Hey, ChatGPT, how can sports marketers stay relevant considering the growth of artificial intelligence?
Sports marketers can stay relevant in the age of artificial intelligence by continuously educating themselves about AI and its applications in marketing, leveraging AI-powered tools to gather insights and improve decision-making, and focusing on building strong relationships with customers by delivering personalised and relevant experiences.
It is also important for sports marketers to stay agile and adaptable, as new AI technologies and marketing strategies will continue to emerge and evolve.
Well, not bad!
Programmes powered by AI like ChatGPT are transforming the way we communicate and interact. While this revolutionary technology brings powerful tools for research and learning, it also raises debates around privacy, data protection, and biases.
AI programmes are here to stay, also at the service of the sports industry. As marketers, it’s our job to leverage this new era of hyper-connection to build valuable relationships with fans, media, and partners.
Okay, but, how will this affect my work?
Let’s get real, or let’s not play, as author Mahan Khalsa says.

### Task brief
Copy out the entire passage above on sports marketing and artificial intelligence, word for word.

### Records shown
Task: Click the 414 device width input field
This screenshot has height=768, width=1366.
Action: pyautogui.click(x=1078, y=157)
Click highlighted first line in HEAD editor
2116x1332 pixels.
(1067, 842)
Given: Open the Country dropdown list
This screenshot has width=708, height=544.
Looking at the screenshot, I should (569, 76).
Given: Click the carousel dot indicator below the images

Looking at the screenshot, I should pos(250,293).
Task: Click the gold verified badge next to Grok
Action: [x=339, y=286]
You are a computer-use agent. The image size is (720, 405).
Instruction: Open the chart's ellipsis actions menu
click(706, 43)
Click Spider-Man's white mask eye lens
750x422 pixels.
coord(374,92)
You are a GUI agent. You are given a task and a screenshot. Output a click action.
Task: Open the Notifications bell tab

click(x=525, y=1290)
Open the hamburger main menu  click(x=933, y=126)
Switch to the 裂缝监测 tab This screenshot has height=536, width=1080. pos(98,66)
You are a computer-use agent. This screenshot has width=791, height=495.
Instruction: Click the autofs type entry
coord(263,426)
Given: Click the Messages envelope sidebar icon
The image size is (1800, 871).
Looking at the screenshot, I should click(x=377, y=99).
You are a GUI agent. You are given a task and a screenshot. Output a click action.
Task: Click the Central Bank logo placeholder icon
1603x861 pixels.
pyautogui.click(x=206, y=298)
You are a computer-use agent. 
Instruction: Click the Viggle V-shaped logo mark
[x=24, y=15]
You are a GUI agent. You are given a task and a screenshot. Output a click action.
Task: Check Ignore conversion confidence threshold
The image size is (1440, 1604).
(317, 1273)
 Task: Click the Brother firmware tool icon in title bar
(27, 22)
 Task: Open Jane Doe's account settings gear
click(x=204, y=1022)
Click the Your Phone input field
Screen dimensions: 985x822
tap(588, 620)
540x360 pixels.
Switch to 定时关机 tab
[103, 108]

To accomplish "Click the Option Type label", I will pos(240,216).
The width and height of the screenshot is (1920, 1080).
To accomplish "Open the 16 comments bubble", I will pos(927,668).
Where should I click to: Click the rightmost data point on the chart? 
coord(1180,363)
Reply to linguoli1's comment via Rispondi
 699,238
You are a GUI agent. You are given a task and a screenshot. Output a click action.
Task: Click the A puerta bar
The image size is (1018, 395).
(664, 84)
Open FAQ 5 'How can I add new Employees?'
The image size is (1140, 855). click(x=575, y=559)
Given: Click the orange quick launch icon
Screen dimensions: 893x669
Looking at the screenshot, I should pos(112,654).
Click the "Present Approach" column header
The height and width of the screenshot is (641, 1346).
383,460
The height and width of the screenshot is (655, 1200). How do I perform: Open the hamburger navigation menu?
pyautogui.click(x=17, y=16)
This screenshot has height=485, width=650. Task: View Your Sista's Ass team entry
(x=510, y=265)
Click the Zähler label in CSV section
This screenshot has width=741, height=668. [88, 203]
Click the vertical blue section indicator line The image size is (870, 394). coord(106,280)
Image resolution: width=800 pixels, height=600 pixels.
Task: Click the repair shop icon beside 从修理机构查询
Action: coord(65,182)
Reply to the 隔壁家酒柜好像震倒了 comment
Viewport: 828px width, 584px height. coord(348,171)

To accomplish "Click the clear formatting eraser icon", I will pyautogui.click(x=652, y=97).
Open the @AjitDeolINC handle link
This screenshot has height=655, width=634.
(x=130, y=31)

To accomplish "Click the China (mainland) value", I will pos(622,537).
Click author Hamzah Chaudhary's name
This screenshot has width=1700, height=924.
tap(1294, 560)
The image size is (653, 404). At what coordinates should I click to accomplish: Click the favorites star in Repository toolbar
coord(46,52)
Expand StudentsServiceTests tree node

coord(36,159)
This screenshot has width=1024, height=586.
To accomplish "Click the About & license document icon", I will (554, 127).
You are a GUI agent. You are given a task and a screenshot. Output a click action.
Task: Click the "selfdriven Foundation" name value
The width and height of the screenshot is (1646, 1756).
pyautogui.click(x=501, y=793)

### Result below
Hey, ChatGPT, how can sports marketers stay relevant considering the growth of artificial intelligence?
Sports marketers can stay relevant in the age of artificial intelligence by continuously educating themselves about AI and its applications in marketing, leveraging AI-powered tools to gather insights and improve decision-making, and focusing on building strong relationships with customers by delivering personalised and relevant experiences.
It is also important for sports marketers to stay agile and adaptable, as new AI technologies and marketing strategies will continue to emerge and evolve.
Well, not bad!
Programmes powered by AI like ChatGPT are transforming the way we communicate and interact. While this revolutionary technology brings powerful tools for research and learning, it also raises debates around privacy, data protection, and biases.
AI programmes are here to stay, also at the service of the sports industry. As marketers, it’s our job to leverage this new era of hyper-connection to build valuable relationships with fans, media, and partners.
Okay, but, how will this affect my work?
Let’s get real, or let’s not play, as author Mahan Khalsa says.